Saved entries
__________
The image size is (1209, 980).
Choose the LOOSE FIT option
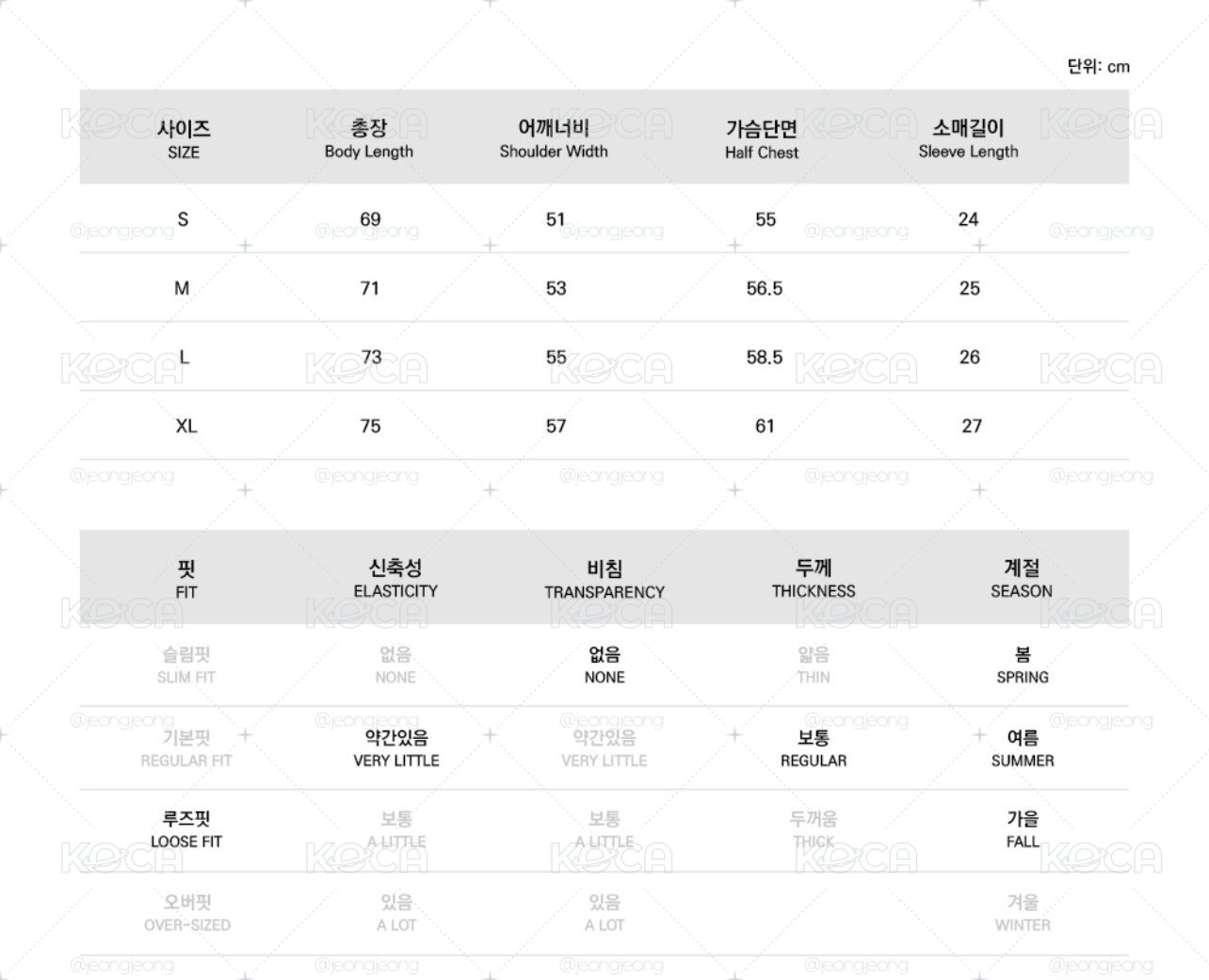(186, 830)
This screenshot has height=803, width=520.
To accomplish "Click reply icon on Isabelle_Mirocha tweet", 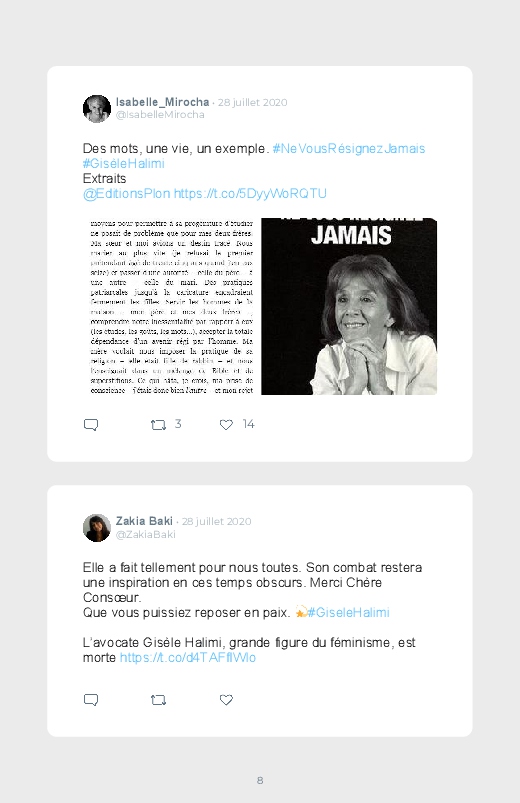I will 91,425.
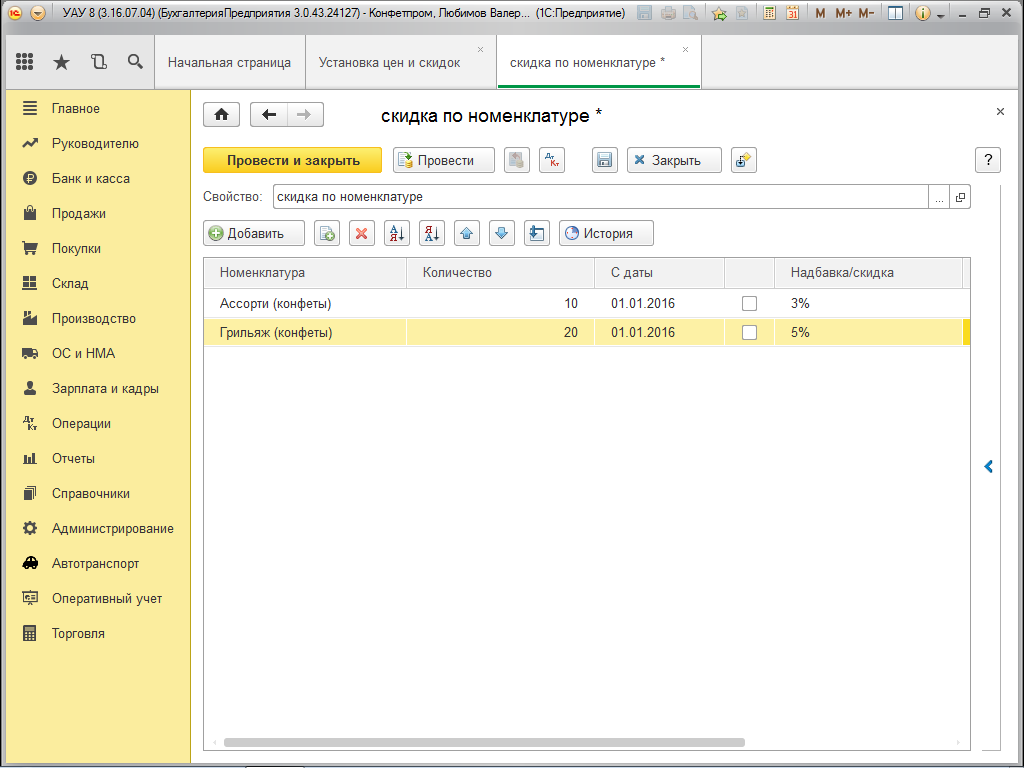Open dropdown arrow next to info icon
The height and width of the screenshot is (768, 1024).
[x=941, y=14]
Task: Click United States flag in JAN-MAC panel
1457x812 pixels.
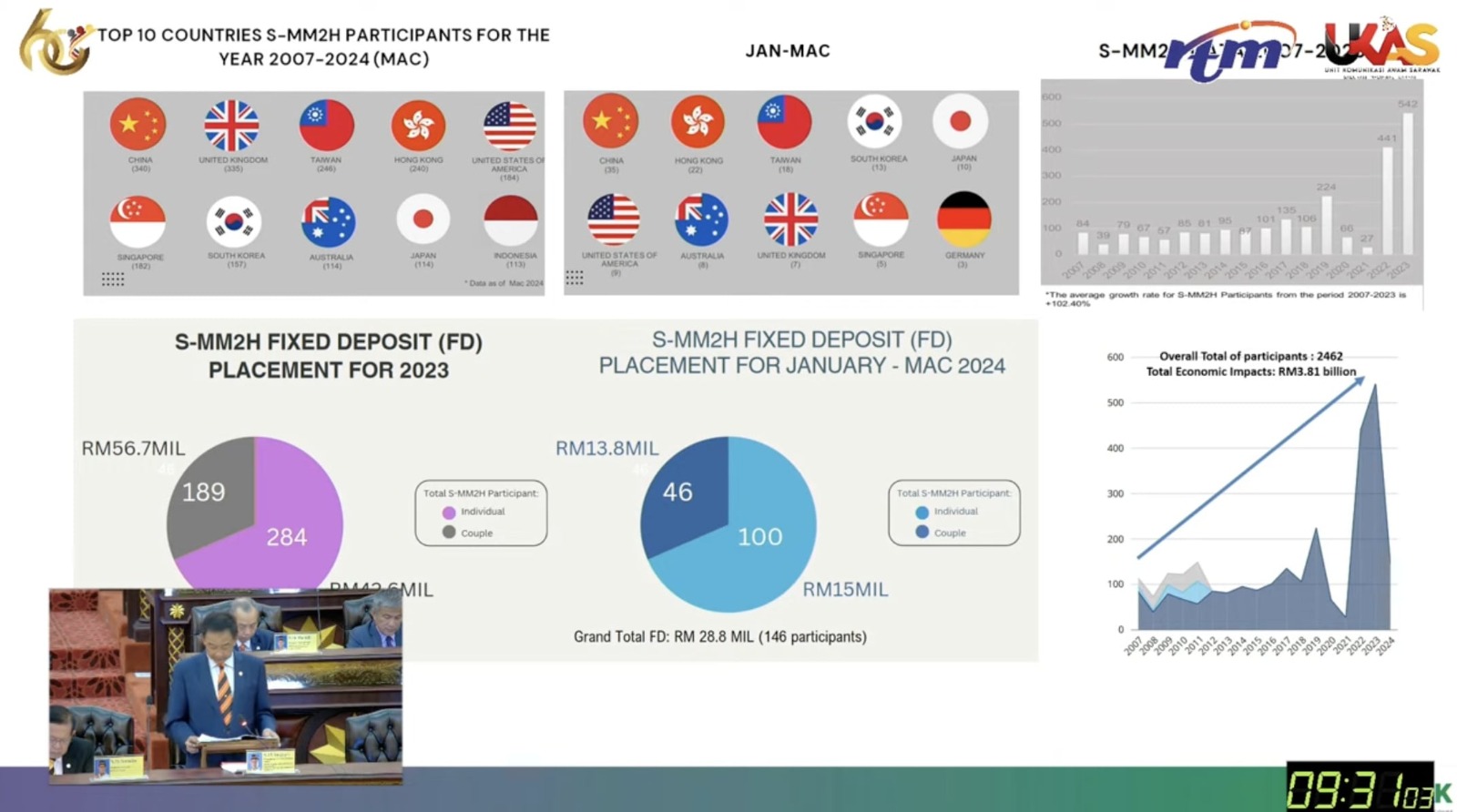Action: [x=614, y=219]
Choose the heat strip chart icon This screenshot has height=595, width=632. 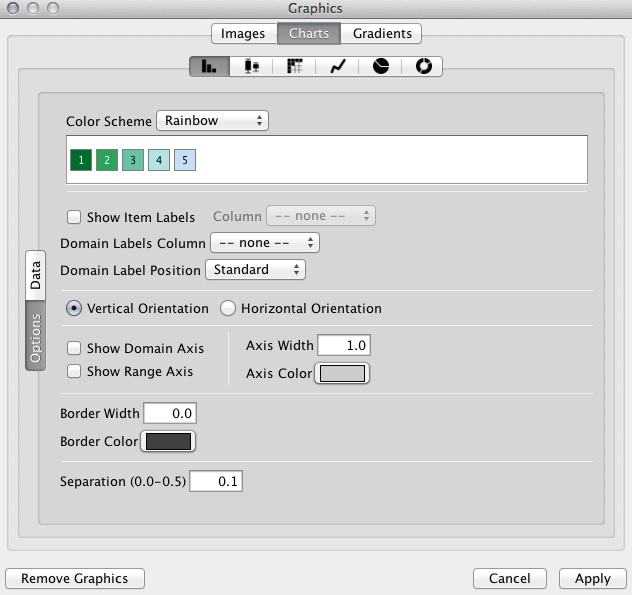295,67
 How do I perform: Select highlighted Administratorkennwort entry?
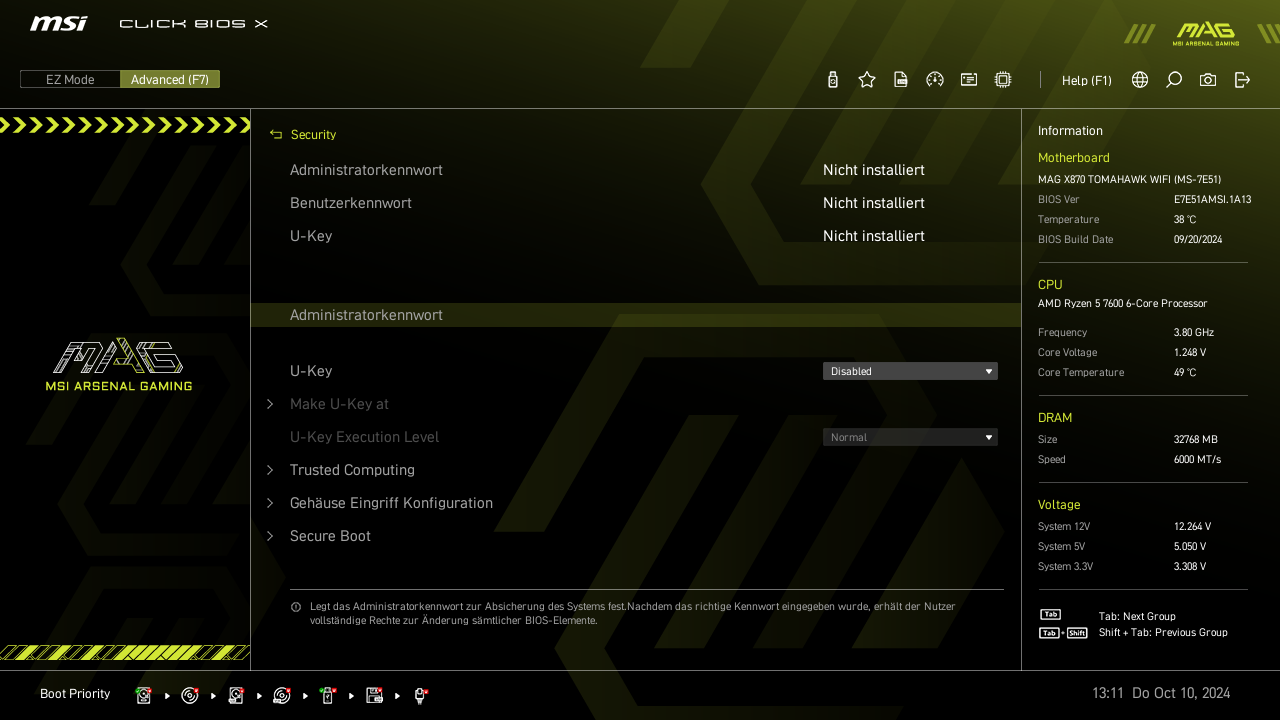point(366,315)
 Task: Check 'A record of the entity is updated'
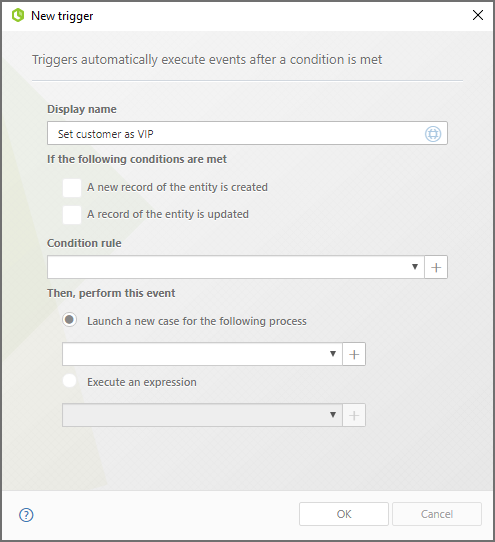tap(72, 215)
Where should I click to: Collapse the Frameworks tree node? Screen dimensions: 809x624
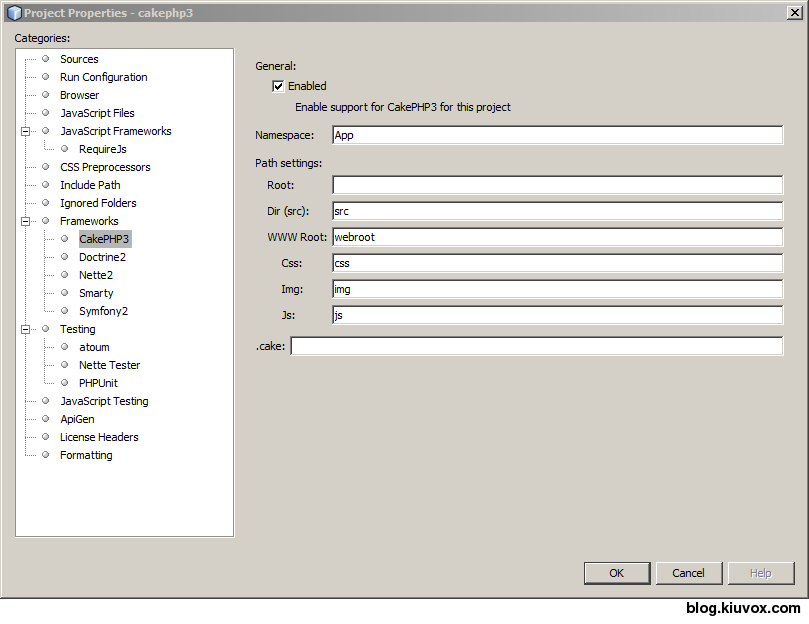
__________
:: Exercise objective ::
Exactly the lines from the one containing "Task: Check 'A" to the end of the records above, both end lines included, are to be printed, and no pictures with them.

:: Completed exercise ::
 Task: Check 'A record of the entity is updated'
tap(72, 215)
Where should I click to: Collapse the Frameworks tree node? Screen dimensions: 809x624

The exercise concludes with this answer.